__Records for processing__
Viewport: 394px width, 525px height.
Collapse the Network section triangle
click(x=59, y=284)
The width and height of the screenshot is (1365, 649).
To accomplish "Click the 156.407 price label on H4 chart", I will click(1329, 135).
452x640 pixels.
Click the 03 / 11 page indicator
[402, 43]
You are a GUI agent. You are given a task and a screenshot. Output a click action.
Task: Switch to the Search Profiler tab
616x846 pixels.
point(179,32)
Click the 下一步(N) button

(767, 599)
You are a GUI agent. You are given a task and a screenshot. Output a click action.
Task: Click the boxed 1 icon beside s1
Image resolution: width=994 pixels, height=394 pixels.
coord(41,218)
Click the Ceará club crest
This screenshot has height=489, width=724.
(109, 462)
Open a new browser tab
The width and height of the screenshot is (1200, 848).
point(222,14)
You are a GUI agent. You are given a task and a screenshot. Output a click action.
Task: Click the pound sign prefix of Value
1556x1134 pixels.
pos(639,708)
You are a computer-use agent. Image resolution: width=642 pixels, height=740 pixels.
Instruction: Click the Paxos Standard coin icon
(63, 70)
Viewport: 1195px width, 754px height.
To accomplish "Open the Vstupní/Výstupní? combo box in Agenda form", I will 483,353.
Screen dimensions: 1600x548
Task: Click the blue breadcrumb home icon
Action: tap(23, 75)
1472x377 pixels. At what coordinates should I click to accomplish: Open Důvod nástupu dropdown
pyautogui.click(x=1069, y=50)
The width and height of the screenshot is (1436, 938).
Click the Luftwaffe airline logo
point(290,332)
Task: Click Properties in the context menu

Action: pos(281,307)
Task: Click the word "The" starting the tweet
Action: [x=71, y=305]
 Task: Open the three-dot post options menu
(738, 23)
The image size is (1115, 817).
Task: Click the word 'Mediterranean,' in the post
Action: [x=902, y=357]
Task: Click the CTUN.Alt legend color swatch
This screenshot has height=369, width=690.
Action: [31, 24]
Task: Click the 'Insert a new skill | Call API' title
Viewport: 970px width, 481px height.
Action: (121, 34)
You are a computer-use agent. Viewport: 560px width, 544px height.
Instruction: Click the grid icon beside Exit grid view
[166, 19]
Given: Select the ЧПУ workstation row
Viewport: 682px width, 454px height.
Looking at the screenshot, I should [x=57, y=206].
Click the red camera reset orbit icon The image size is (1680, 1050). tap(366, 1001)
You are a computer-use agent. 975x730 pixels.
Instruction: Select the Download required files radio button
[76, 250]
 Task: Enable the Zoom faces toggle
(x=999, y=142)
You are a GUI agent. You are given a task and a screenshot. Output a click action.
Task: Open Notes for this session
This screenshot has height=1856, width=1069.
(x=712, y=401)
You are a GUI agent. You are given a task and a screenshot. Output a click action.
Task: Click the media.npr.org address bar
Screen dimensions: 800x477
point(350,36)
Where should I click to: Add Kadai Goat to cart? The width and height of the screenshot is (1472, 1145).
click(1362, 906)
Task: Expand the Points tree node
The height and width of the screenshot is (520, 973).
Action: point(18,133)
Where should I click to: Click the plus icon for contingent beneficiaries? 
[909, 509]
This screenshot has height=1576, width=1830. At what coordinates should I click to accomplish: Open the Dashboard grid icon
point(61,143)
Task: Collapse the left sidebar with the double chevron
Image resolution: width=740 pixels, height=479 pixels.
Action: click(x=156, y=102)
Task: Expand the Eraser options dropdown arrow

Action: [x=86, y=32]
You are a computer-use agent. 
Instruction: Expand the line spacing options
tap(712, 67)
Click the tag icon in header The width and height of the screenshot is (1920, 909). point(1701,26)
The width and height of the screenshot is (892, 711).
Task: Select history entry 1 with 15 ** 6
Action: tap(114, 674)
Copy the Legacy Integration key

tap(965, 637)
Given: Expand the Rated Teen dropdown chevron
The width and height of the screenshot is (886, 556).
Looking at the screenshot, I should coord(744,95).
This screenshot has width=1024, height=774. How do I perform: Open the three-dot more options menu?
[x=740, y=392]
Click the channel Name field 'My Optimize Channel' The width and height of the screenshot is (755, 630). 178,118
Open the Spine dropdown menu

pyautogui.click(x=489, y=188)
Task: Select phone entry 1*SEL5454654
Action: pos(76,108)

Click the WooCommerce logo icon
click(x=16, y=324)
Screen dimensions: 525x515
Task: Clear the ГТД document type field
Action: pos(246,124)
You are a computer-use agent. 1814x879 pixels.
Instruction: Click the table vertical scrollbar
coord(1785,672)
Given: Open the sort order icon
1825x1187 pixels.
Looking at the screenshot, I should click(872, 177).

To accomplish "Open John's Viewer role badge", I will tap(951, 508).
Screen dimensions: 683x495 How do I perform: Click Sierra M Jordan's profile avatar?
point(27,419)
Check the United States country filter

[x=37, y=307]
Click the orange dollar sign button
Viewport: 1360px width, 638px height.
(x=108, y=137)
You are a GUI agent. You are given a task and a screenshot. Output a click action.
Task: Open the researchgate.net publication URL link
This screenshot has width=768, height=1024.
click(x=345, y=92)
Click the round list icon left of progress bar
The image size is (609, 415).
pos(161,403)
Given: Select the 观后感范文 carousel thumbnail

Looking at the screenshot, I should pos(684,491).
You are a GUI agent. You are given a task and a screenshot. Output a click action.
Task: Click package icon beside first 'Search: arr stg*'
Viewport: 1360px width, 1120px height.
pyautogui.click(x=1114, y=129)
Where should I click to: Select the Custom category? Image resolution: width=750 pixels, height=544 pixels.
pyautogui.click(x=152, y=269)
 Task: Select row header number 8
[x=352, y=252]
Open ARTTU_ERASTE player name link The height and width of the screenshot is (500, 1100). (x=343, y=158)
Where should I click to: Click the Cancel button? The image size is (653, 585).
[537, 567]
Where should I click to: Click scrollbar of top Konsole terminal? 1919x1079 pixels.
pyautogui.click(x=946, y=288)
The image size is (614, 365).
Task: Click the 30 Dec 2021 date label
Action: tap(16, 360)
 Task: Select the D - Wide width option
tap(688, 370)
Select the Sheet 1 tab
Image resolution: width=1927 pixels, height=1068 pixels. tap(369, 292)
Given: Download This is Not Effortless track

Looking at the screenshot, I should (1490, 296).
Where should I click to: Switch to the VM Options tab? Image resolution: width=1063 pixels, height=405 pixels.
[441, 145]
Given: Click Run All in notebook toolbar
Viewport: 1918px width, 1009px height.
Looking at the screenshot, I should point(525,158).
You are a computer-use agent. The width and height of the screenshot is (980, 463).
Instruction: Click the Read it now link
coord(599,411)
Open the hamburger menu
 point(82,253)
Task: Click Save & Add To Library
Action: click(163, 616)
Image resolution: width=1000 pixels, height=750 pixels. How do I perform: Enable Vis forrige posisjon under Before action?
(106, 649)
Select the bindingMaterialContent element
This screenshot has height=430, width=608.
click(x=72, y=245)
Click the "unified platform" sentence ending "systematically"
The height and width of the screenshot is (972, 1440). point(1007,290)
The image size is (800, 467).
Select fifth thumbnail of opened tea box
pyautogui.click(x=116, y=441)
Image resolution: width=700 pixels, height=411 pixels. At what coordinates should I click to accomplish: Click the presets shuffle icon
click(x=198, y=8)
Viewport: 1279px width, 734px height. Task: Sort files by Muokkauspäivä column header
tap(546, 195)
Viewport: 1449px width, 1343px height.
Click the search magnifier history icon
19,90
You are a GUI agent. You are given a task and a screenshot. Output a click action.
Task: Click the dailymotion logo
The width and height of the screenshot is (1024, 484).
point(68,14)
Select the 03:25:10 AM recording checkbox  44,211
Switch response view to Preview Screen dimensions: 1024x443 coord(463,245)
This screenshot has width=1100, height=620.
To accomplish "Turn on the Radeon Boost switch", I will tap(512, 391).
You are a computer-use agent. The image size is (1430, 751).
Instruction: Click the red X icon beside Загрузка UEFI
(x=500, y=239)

__Problem__
Retype the records above exactly, so that no line differs from its source.

__Solution__
Viewport: 394px width, 525px height.
Collapse the Network section triangle
click(x=59, y=284)
The width and height of the screenshot is (1365, 649).
To accomplish "Click the 156.407 price label on H4 chart", I will click(1329, 135).
452x640 pixels.
Click the 03 / 11 page indicator
[402, 43]
You are a GUI agent. You are given a task and a screenshot. Output a click action.
Task: Switch to the Search Profiler tab
616x846 pixels.
point(179,32)
Click the 下一步(N) button

(767, 599)
You are a GUI agent. You are given a task and a screenshot. Output a click action.
Task: Click the boxed 1 icon beside s1
Image resolution: width=994 pixels, height=394 pixels.
coord(41,218)
Click the Ceará club crest
This screenshot has height=489, width=724.
(109, 462)
Open a new browser tab
The width and height of the screenshot is (1200, 848).
point(222,14)
You are a GUI agent. You are given a task and a screenshot. Output a click action.
Task: Click the pound sign prefix of Value
1556x1134 pixels.
pos(639,708)
You are a computer-use agent. Image resolution: width=642 pixels, height=740 pixels.
Instruction: Click the Paxos Standard coin icon
(63, 70)
Viewport: 1195px width, 754px height.
To accomplish "Open the Vstupní/Výstupní? combo box in Agenda form", I will 483,353.
Screen dimensions: 1600x548
Task: Click the blue breadcrumb home icon
Action: tap(23, 75)
1472x377 pixels. At what coordinates should I click to accomplish: Open Důvod nástupu dropdown
pyautogui.click(x=1069, y=50)
The width and height of the screenshot is (1436, 938).
Click the Luftwaffe airline logo
point(290,332)
Task: Click Properties in the context menu

Action: pos(281,307)
Task: Click the word "The" starting the tweet
Action: [x=71, y=305]
 Task: Open the three-dot post options menu
(738, 23)
The image size is (1115, 817).
Task: Click the word 'Mediterranean,' in the post
Action: [x=902, y=357]
Task: Click the CTUN.Alt legend color swatch
This screenshot has height=369, width=690.
Action: [31, 24]
Task: Click the 'Insert a new skill | Call API' title
Viewport: 970px width, 481px height.
Action: (121, 34)
You are a computer-use agent. Viewport: 560px width, 544px height.
Instruction: Click the grid icon beside Exit grid view
[166, 19]
Given: Select the ЧПУ workstation row
Viewport: 682px width, 454px height.
Looking at the screenshot, I should [x=57, y=206].
Click the red camera reset orbit icon The image size is (1680, 1050). tap(366, 1001)
You are a computer-use agent. 975x730 pixels.
Instruction: Select the Download required files radio button
[76, 250]
 Task: Enable the Zoom faces toggle
(x=999, y=142)
You are a GUI agent. You are given a task and a screenshot. Output a click action.
Task: Open Notes for this session
This screenshot has height=1856, width=1069.
(x=712, y=401)
You are a GUI agent. You are given a task and a screenshot. Output a click action.
Task: Click the media.npr.org address bar
Screen dimensions: 800x477
point(350,36)
Where should I click to: Add Kadai Goat to cart? The width and height of the screenshot is (1472, 1145).
click(1362, 906)
Task: Expand the Points tree node
The height and width of the screenshot is (520, 973).
Action: point(18,133)
Where should I click to: Click the plus icon for contingent beneficiaries? 
[909, 509]
This screenshot has height=1576, width=1830. At what coordinates should I click to accomplish: Open the Dashboard grid icon
point(61,143)
Task: Collapse the left sidebar with the double chevron
Image resolution: width=740 pixels, height=479 pixels.
Action: click(x=156, y=102)
Task: Expand the Eraser options dropdown arrow

Action: [x=86, y=32]
You are a computer-use agent. 
Instruction: Expand the line spacing options
tap(712, 67)
Click the tag icon in header The width and height of the screenshot is (1920, 909). point(1701,26)
The width and height of the screenshot is (892, 711).
Task: Select history entry 1 with 15 ** 6
Action: tap(114, 674)
Copy the Legacy Integration key

tap(965, 637)
Given: Expand the Rated Teen dropdown chevron
The width and height of the screenshot is (886, 556).
Looking at the screenshot, I should coord(744,95).
This screenshot has width=1024, height=774. How do I perform: Open the three-dot more options menu?
[x=740, y=392]
Click the channel Name field 'My Optimize Channel' The width and height of the screenshot is (755, 630). 178,118
Open the Spine dropdown menu

pyautogui.click(x=489, y=188)
Task: Select phone entry 1*SEL5454654
Action: pos(76,108)

Click the WooCommerce logo icon
click(x=16, y=324)
Screen dimensions: 525x515
Task: Clear the ГТД document type field
Action: pos(246,124)
You are a computer-use agent. 1814x879 pixels.
Instruction: Click the table vertical scrollbar
coord(1785,672)
Given: Open the sort order icon
1825x1187 pixels.
Looking at the screenshot, I should click(872, 177).

To accomplish "Open John's Viewer role badge", I will tap(951, 508).
Screen dimensions: 683x495 How do I perform: Click Sierra M Jordan's profile avatar?
point(27,419)
Check the United States country filter

[x=37, y=307]
Click the orange dollar sign button
Viewport: 1360px width, 638px height.
(x=108, y=137)
You are a GUI agent. You are given a task and a screenshot. Output a click action.
Task: Open the researchgate.net publication URL link
This screenshot has width=768, height=1024.
click(x=345, y=92)
Click the round list icon left of progress bar
The image size is (609, 415).
pos(161,403)
Given: Select the 观后感范文 carousel thumbnail

Looking at the screenshot, I should pos(684,491).
You are a GUI agent. You are given a task and a screenshot. Output a click action.
Task: Click package icon beside first 'Search: arr stg*'
Viewport: 1360px width, 1120px height.
pyautogui.click(x=1114, y=129)
Where should I click to: Select the Custom category? Image resolution: width=750 pixels, height=544 pixels.
pyautogui.click(x=152, y=269)
 Task: Select row header number 8
[x=352, y=252]
Open ARTTU_ERASTE player name link The height and width of the screenshot is (500, 1100). (x=343, y=158)
Where should I click to: Click the Cancel button? The image size is (653, 585).
[537, 567]
Where should I click to: Click scrollbar of top Konsole terminal? 1919x1079 pixels.
pyautogui.click(x=946, y=288)
The image size is (614, 365).
Task: Click the 30 Dec 2021 date label
Action: tap(16, 360)
 Task: Select the D - Wide width option
tap(688, 370)
Select the Sheet 1 tab
Image resolution: width=1927 pixels, height=1068 pixels. tap(369, 292)
Given: Download This is Not Effortless track

Looking at the screenshot, I should (1490, 296).
Where should I click to: Switch to the VM Options tab? Image resolution: width=1063 pixels, height=405 pixels.
[441, 145]
Given: Click Run All in notebook toolbar
Viewport: 1918px width, 1009px height.
Looking at the screenshot, I should point(525,158).
You are a computer-use agent. The width and height of the screenshot is (980, 463).
Instruction: Click the Read it now link
coord(599,411)
Open the hamburger menu
 point(82,253)
Task: Click Save & Add To Library
Action: click(163, 616)
Image resolution: width=1000 pixels, height=750 pixels. How do I perform: Enable Vis forrige posisjon under Before action?
(106, 649)
Select the bindingMaterialContent element
This screenshot has height=430, width=608.
click(x=72, y=245)
Click the "unified platform" sentence ending "systematically"
The height and width of the screenshot is (972, 1440). point(1007,290)
The image size is (800, 467).
Select fifth thumbnail of opened tea box
pyautogui.click(x=116, y=441)
Image resolution: width=700 pixels, height=411 pixels. At what coordinates should I click to accomplish: Click the presets shuffle icon
click(x=198, y=8)
Viewport: 1279px width, 734px height. Task: Sort files by Muokkauspäivä column header
tap(546, 195)
Viewport: 1449px width, 1343px height.
Click the search magnifier history icon
19,90
You are a GUI agent. You are given a task and a screenshot. Output a click action.
Task: Click the dailymotion logo
The width and height of the screenshot is (1024, 484).
point(68,14)
Select the 03:25:10 AM recording checkbox  44,211
Switch response view to Preview Screen dimensions: 1024x443 coord(463,245)
This screenshot has width=1100, height=620.
To accomplish "Turn on the Radeon Boost switch", I will tap(512, 391).
You are a computer-use agent. The image size is (1430, 751).
Instruction: Click the red X icon beside Загрузка UEFI
(x=500, y=239)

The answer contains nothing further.